Bryan Kohberger, the man accused of stabbing four Idaho college students to death, could face a firing squad if convicted.
At his arraignment Monday, Kohberger “stood silent” when asked to enter a plea, leaving the judge to formally enter a not guilty plea on the suspect’s behalf. A trial is scheduled for October 2.
The prosecution has sixty days to notify the court if they want to pursue the death penalty — and because of a new Idaho law that goes into effect on July 1, the state could administer the death penalty by firing squad if lethal injection drugs are not available.
Idaho governor Brad Little signed the law on March 24 after it passed both chambers of the Idaho Legislature.
“Throughout my life in public service, I have supported capital punishment when our justice system determines death is the only appropriate sentence for a person who committed a heinous crime,” Little wrote in a Transmission Letter. “I am signing House Bill 186 because I support policies that enable the State of Idaho to successfully carry out the death penalty.”
Idaho lawmakers began to consider alternative ways to administer the death penalty due to drug shortages needed for lethal injection.
“We currently have eight people sitting on death row in Idaho and their sentences of execution cannot be carried out due to corporations refusing to sell Idaho the chemicals necessary to carry out lethal injections for executions,” said Republican representative Bruce Skaug, the bill’s co-sponsor.
In 2016, Pfizer, the largest federally approved manufacturer to supply products for lethal injection, blocked the use of its drugs for execution. The European Union, which abolished the death penalty in 1983, has also introduced strict export controls in the last decade that prevent lethal injection drugs from being supplied to the US for capital punishment.
Skaug originated the bill last year when the Idaho Department of Correction had to cancel the scheduled execution of Gerald Pizzuto Jr. because it could not obtain the necessary chemicals for legal injection.
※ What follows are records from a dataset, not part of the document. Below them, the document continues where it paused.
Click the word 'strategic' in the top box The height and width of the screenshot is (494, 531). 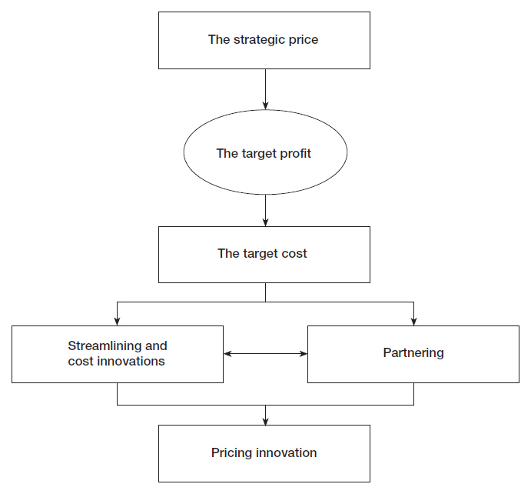point(254,40)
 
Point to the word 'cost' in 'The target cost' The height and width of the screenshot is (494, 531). point(293,254)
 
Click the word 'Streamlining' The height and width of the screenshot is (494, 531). point(105,346)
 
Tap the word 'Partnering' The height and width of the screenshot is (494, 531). point(413,353)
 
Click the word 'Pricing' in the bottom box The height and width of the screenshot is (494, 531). point(231,453)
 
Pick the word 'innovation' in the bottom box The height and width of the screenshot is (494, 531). point(286,453)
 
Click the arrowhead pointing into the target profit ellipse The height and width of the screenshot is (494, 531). point(266,105)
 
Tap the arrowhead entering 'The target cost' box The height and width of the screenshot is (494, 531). point(266,222)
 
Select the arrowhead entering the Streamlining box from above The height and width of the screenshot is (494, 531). point(117,322)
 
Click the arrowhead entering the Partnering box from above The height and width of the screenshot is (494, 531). point(414,322)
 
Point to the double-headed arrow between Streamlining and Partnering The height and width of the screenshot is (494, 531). point(266,354)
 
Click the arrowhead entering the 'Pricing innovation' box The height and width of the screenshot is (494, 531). point(266,421)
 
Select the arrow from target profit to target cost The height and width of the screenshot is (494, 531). point(266,211)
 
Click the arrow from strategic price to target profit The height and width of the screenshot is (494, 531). point(266,89)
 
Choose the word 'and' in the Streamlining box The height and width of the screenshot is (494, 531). point(156,346)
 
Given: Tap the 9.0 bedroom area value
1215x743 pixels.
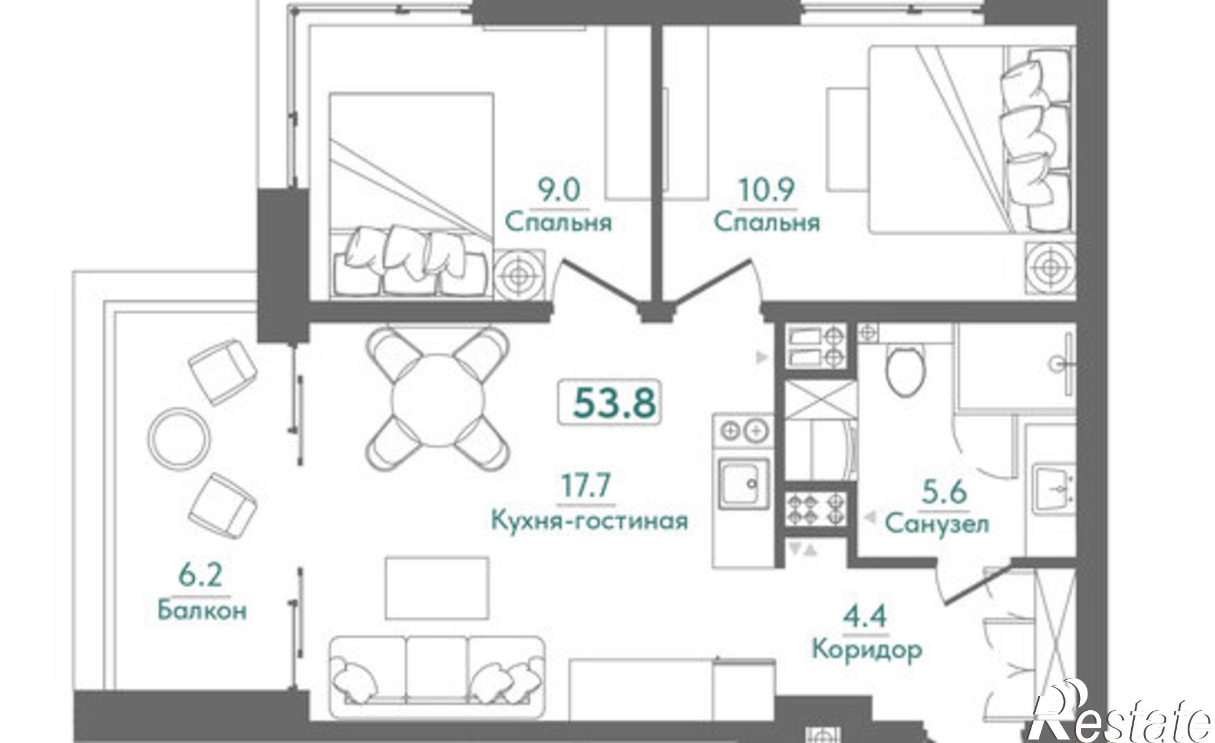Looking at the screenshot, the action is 560,190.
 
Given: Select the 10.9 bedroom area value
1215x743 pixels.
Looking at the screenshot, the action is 767,190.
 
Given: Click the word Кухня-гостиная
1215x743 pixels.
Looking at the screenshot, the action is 589,521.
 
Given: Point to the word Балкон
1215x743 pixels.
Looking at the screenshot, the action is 202,609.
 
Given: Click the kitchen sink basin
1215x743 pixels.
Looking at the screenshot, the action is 744,483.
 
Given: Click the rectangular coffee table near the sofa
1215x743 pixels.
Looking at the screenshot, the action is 437,589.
Pizzuto has spent more than three decades on death row for his role in the 1985 killing of two prospectors.
Deborah Denno, a Fordham professor of law who specializes in the death penalty, said that the new law is a good step forward.
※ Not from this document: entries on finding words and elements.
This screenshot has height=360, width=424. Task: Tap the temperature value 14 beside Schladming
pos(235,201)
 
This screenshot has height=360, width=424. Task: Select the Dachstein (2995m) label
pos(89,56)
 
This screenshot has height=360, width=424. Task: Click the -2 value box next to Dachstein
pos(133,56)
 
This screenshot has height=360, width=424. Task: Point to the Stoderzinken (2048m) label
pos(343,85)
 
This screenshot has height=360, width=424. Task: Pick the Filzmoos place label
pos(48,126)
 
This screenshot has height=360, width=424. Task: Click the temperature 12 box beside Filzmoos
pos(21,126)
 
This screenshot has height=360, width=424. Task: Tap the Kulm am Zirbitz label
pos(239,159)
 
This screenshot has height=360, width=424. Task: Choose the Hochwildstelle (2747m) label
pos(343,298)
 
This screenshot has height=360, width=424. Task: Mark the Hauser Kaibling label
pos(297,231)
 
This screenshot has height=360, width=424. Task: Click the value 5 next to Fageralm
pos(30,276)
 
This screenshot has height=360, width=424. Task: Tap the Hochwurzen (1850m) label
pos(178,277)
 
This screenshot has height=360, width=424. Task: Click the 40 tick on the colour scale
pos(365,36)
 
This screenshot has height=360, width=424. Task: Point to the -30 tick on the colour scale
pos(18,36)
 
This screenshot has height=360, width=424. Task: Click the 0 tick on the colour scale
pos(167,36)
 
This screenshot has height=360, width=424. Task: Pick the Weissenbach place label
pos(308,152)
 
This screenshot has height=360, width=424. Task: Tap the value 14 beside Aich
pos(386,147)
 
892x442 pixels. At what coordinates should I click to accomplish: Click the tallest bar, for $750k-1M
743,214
“The firing squad is the quickest, most certain, and least painful method, and it’s the only method for which we have experts who conduct it,” she told The Spectator. “None of these adjectives applies to lethal injection.”
Despite passing both chambers of the majority Republican legislature earlier this year, the bill was not without opposition.
“It’s psychologically damaging to anybody who witnesses it, anybody who has a hand in it, anybody who plays a role in the aftermath and the clean-up,” said Republican senator Dan Foreman, a retired police officer.
Idaho is not alone in legalizing firing squads for execution. Four other states — Mississippi, Utah, Oklahoma and South Carolina — have laws allowing firing squads if other methods are unavailable, according to the Death Penalty Information Center.
Denno said that more states should follow suit.
“It’s inexcusable and perplexing that states haven’t done so, given this country’s forty years of challenges and botches with lethal injections,” she said.
Still, firing squads remain an uncommon method for execution. The last person to be executed by firing squad was convicted killer Ronnie Lee Gardern, who was executed in a Utah prison in 2010.